Information Theory for Deep Learning: Entropy, Cross-Entropy, and KL Divergence

How entropy, cross-entropy, and KL divergence work, and why cross-entropy loss is the mathematically correct choice for classification.

Information Theory for Deep Learning: Entropy, Cross-Entropy, and KL Divergence

Cross-entropy loss is used to train the vast majority of classification models in deep learning, and it’s rarely explained why it’s the right choice rather than just an available option in a framework’s loss function list. The answer comes from information theory — a field originally developed for measuring how much information a message actually carries. Understanding it is what turns “cross-entropy is the standard loss for classification” from a memorized fact into something you can reason about.


Entropy: How Much Uncertainty a Distribution Contains

Entropy measures the average amount of “surprise” or uncertainty in a probability distribution. A distribution where one outcome is nearly certain has low entropy; a distribution where every outcome is equally likely has high entropy.

import numpy as np
def entropy(p):
return -np.sum(p * np.log(p + 1e-10)) # small epsilon avoids log(0)
certain = np.array([0.99, 0.01])
uncertain = np.array([0.5, 0.5])
print(entropy(certain)) # ~0.056 -- low entropy, low uncertainty
print(entropy(uncertain)) # ~0.693 -- higher entropy, maximum uncertainty for 2 outcomes

A perfectly confident, always-correct model would output distributions with entropy near zero. A model that’s essentially guessing produces high-entropy outputs — entropy is a direct, quantifiable measure of how uncertain a model’s predictions actually are, independent of whether those predictions are correct.

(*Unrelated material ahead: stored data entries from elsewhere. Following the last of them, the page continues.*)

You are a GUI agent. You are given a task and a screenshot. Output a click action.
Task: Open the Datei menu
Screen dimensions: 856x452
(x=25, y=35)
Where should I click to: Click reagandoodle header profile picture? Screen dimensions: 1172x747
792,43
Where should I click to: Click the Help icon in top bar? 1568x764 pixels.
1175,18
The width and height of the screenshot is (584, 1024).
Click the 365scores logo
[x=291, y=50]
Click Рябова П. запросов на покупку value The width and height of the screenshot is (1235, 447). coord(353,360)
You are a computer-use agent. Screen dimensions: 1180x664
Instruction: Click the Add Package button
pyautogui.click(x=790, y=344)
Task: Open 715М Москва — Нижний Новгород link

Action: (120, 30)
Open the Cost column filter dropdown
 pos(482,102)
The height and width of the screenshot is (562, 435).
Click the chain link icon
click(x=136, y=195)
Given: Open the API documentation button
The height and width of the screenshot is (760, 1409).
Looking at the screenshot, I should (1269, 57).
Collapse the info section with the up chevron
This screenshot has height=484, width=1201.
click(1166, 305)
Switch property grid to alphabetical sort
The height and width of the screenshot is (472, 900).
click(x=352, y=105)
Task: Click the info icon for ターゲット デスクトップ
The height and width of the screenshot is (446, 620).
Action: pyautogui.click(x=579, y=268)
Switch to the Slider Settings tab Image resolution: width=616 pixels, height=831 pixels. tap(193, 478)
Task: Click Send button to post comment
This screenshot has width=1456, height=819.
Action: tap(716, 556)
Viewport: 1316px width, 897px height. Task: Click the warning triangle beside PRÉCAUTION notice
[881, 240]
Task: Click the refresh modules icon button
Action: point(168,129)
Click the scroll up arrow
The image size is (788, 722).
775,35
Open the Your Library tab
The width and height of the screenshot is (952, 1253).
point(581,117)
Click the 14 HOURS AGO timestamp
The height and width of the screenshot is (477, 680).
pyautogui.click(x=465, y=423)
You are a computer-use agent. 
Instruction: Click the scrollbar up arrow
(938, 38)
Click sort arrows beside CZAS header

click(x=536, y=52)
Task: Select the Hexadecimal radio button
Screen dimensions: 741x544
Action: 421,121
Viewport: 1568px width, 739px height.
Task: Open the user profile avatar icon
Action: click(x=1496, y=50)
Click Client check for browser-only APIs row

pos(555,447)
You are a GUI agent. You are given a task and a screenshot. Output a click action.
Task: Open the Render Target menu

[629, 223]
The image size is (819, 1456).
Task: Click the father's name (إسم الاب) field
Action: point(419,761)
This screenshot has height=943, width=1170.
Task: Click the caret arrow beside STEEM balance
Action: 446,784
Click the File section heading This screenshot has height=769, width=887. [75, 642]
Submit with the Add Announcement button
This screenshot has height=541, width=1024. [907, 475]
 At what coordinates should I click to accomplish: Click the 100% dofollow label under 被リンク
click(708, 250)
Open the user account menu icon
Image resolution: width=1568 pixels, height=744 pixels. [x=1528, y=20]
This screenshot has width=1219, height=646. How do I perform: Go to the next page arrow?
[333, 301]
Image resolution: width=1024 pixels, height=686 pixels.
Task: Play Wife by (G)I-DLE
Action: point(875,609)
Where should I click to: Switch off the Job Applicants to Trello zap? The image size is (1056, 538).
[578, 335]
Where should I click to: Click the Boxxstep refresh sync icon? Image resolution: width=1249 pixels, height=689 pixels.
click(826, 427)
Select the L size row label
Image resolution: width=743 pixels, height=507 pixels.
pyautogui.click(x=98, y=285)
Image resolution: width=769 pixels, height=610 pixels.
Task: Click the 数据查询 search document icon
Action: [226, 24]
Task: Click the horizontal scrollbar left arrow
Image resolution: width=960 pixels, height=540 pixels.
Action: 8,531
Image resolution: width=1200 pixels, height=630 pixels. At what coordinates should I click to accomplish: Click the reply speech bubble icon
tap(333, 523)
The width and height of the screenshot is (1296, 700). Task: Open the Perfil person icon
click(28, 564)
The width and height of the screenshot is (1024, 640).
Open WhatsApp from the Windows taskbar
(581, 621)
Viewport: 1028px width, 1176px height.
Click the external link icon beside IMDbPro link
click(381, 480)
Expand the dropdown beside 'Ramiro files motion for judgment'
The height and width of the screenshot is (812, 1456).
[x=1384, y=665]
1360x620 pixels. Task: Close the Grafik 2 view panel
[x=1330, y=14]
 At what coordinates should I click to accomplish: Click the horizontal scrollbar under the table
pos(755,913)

Cross-Entropy: Comparing a Predicted Distribution to the True One

Cross-entropy measures how well a predicted probability distribution matches a true (target) distribution — specifically, the average number of bits needed to describe the true distribution using a code optimized for the predicted distribution.

def cross_entropy(true_dist, predicted_dist):
return -np.sum(true_dist * np.log(predicted_dist + 1e-10))
true_label = np.array([1, 0, 0]) # one-hot: the correct class is index 0
predicted = np.array([0.7, 0.2, 0.1]) # model's predicted probabilities
loss = cross_entropy(true_label, predicted)
print(loss) # -log(0.7) ≈ 0.357

Because the true distribution is one-hot (a single class has probability 1, everything else 0), the formula simplifies dramatically — cross-entropy loss for classification reduces to just -log(predicted probability of the correct class). This is exactly what frameworks compute when you call CrossEntropyLoss or categorical_crossentropy, and it’s why a confident wrong prediction is penalized so much more heavily than an unconfident wrong one — -log(0.01) is a far larger loss than -log(0.4).


Why Cross-Entropy Is the Mathematically Correct Loss for Classification

Cross-entropy isn’t an arbitrary choice — minimizing cross-entropy loss is mathematically equivalent to maximizing the likelihood of the true labels under the model’s predicted distribution (maximum likelihood estimation). This connects the loss function directly back to the probability theory covered in Probability Fundamentals — training a classifier with cross-entropy loss is, formally, finding the weights that make the observed training labels as probable as possible under the model.


KL Divergence: Measuring the Gap Between Two Distributions

Kullback-Leibler (KL) divergence measures how different one probability distribution is from another — specifically, how much extra information is needed to describe the true distribution using a code built for the predicted distribution, beyond the true distribution’s own entropy.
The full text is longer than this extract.